> [WORK ORDER] Tell how many lines in the data contain the string "agent", using a single number as the whole reply.

(Stored data)
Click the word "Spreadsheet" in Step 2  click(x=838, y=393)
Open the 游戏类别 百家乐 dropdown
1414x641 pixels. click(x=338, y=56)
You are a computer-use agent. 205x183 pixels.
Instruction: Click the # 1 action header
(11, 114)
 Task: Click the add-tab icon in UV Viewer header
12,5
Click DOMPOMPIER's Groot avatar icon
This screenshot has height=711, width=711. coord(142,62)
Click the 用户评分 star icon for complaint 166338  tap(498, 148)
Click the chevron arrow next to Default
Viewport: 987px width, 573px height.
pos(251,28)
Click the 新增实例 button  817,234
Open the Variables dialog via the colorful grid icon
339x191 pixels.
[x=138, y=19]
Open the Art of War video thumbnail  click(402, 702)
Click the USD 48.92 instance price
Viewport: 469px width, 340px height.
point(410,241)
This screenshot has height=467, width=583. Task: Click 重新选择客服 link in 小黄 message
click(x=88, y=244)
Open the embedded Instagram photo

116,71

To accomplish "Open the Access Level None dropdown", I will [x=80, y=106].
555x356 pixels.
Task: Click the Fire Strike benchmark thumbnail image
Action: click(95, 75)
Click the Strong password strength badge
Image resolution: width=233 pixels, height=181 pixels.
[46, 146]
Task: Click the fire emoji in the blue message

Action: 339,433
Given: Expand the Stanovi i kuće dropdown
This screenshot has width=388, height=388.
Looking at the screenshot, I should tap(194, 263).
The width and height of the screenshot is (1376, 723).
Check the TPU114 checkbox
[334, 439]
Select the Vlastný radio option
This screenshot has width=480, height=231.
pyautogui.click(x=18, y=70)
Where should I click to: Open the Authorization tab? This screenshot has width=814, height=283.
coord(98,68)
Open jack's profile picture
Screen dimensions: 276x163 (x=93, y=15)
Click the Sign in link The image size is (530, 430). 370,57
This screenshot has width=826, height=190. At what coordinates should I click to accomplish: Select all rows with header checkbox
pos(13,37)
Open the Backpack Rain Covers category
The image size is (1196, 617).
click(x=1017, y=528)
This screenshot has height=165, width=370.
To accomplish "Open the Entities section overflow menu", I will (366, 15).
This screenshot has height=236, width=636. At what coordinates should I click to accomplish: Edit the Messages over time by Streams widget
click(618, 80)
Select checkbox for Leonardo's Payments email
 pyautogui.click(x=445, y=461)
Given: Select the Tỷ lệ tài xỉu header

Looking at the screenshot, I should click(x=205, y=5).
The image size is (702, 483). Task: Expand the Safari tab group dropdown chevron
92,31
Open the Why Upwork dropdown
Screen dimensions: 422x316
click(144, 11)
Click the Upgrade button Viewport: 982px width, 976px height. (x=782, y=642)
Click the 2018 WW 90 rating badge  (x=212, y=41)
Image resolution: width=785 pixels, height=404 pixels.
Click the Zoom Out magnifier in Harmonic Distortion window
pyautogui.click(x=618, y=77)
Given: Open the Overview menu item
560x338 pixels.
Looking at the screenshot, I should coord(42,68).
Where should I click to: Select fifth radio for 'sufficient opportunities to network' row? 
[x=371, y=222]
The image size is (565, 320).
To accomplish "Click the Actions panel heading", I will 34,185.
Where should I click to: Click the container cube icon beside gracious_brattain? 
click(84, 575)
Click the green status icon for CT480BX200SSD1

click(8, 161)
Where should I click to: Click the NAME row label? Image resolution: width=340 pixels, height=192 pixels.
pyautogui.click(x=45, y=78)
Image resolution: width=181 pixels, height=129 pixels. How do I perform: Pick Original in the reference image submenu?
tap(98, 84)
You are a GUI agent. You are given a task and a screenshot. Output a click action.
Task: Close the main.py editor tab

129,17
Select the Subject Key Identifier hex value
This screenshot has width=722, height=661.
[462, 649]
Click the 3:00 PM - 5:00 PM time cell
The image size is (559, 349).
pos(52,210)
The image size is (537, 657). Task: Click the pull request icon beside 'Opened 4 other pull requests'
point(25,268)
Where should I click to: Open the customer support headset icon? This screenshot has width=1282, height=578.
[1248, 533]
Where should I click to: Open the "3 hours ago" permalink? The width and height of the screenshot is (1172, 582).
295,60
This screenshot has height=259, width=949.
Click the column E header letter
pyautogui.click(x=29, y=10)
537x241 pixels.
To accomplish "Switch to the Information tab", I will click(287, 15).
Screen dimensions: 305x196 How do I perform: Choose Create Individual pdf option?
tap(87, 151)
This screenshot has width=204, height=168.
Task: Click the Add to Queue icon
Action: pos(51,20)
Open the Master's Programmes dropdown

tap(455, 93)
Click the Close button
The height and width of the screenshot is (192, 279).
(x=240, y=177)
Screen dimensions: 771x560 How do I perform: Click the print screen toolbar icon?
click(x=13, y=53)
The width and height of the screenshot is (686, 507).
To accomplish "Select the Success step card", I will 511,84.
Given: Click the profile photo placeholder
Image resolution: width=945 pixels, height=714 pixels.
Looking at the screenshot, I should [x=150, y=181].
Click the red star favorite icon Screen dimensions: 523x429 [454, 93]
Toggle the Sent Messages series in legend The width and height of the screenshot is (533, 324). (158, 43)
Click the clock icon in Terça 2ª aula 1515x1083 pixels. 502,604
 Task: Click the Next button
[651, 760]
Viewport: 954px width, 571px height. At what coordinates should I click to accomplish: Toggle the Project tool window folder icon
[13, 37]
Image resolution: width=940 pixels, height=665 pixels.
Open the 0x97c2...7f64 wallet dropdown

> [RESULT] 2